On 6/2/2022 8:42 AM, Igor Mammedov wrote:
On Tue, 31 May 2022 13:00:07 -0400
mike tancsa <mike@xxxxxxxxxx> wrote:
Hello,
I have been using kvm since the Ubuntu 18 and 20.x LTS series of
kernels and distributions without any issues on a whole range of Guests
up until now. Recently, we spun up an Ubuntu LTS 22 hypervisor to add to
the mix and eventually upgrade to. Hardware is a series of Ryzen 7 CPUs
(3700x). Migrations back and forth without issue for Ubuntu 20.x
kernels. The first Ubuntu 22 machine was on identical hardware and all
was good with that too. The second Ubuntu 22 based machine was spun up
with a newer gen Ryzen, a 5800x. On the initial kernel version that
came with that release back in April, migrations worked as expected
between hardware as well as different kernel versions and qemu / KVM
versions that come default with the distribution. Not sure if migrations
between kernel and KVM versions "accidentally" worked all these years,
but they did. However, we ran into an issue with the kernel
5.15.0-33-generic (possibly with 5.15.0-30 as well) thats part of
Ubuntu. Migrations no longer worked to older generation CPUs. I could
send a guest TO the box and all was fine, but upon sending the guest to
another hypervisor, the sender would see it as successfully migrated,
but the VM would typically just hang, with 100% CPU utilization, or
sometimes crash. I tried a 5.18 kernel from May 22nd and again the
behavior is different. If I specify the CPU as EPYC or EPYC-IBPB, I can
migrate back and forth.
perhaps you are hitting issue fixed by:
https://lore.kernel.org/lkml/CAJ6HWG66HZ7raAa+YK0UOGLF+4O3JnzbZ+a-0j8GNixOhLk9dA@xxxxxxxxxxxxxx/T/
Thanks for the response. I am not sure. That patch is from Feb. Would
the bug have been introduced sometime in May to the 5.15 kernel than
Ubuntu 22 would have tracked ?
Looking at the CPU flags diff between the 5800 and the 3700,
diff -u 3700x 5800x
--- 3700x 2022-06-02 14:57:00.331309878 +0000
+++ 5800x 2022-06-02 14:56:52.403340136 +0000
@@ -77,6 +77,7 @@
hw_pstate
ssbd
mba
+ibrs
ibpb
stibp
vmmcall
@@ -85,6 +86,8 @@
avx2
smep
bmi2
+erms
+invpcid
cqm
rdt_a
rdseed
@@ -122,13 +125,15 @@
vgif
v_spec_ctrl
umip
+pku
+ospke
+vaes
+vpclmulqdq
rdpid
overflow_recov
succor
smca
-sme
-sev
-sev_es
+fsrm
bugs
sysret_ss_attrs
spectre_v1
Quick summary
On Ubuntu 20.04 LTS with latest Ubuntu updates, I can migrate VMs back
and forth between a 3700x and a 5800x without issue. Guests are a mix of
Ubuntu, Fedora and FreeBSD
On Ubuntu 22 LTS, with the original kernel from release day, I can
migrate VMs back and forth between a 3700x and a 5800x without issue
On Ubuntu 22 LTS with everything up to date as of mid May 2022, I can
migrate from the 3700X to the 5800x without issue. But going from the
5800x to the 3700x results in a migrated VM that either crashes inside
the VM or has the CPU pegged at 100% spinning its wheels with the guest
frozen and needing a hard reset. This is with --live or without and with
--unsafe or without. The crash / hang happens once the VM is fully
migrated with the sender thinking it was successfully sent and the
receiver thinking it successfully arrived in.

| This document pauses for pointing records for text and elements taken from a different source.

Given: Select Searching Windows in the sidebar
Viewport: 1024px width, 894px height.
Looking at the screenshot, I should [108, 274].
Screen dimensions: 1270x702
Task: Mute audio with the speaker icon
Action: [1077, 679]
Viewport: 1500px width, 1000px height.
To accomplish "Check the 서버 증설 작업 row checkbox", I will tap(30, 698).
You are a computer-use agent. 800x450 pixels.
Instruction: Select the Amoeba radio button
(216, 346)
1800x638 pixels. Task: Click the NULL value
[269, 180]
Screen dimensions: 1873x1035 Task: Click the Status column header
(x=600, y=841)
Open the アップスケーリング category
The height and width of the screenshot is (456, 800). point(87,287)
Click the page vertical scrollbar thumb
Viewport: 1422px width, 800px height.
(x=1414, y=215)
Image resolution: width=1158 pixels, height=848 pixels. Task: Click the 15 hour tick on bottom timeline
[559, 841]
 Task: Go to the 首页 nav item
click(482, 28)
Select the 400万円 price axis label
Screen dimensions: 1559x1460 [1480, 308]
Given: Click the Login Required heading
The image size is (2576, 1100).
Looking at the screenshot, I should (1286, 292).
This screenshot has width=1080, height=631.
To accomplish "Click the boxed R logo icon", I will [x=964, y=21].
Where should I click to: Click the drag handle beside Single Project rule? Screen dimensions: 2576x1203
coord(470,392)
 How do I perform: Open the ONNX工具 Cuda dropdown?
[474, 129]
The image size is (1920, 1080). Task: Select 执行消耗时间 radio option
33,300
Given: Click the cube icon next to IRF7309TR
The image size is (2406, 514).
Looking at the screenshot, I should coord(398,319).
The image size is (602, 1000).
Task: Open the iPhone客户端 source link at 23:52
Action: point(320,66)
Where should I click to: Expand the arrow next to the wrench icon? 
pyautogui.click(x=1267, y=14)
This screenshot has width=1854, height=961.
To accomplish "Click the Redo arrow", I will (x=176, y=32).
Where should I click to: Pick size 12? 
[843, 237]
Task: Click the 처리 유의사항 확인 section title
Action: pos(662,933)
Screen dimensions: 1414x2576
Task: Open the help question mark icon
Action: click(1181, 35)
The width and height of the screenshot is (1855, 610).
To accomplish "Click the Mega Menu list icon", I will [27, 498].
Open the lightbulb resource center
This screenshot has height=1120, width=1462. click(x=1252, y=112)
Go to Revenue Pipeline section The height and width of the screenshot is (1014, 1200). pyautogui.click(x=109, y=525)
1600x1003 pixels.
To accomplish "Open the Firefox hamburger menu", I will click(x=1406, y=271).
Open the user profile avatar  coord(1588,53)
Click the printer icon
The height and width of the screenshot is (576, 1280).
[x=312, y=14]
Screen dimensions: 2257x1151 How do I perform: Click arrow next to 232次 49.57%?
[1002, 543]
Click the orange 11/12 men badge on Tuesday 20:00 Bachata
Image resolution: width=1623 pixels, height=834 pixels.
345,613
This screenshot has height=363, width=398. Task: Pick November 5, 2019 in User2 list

On stock Ubuntu 22 (5.15.0-33-generic) I can migrate back and forth to
Ubuntu 20 as long as the hardware / cpu is identical (in this case, 3700x)
On Ubuntu 22 LTS with everything up to date as of mid May 2022 with
5.18.0-051800-generic #202205222030 SMP PREEMPT_DYNAMIC Sun May 22. I
can migrate VMs back and forth that have as its CPU def EPYC or
EPYC-IBPB. If the def (in my one test case anyways) is Nehalem then I
get a frozen VM on migration back to the 3700X.
Some more details at
https://ubuntuforums.org/showthread.php?t=2475399
Is this a bug ? Expected behavior ? Is there a better place to ask
these questions ?
Thanks in advance!
---Mike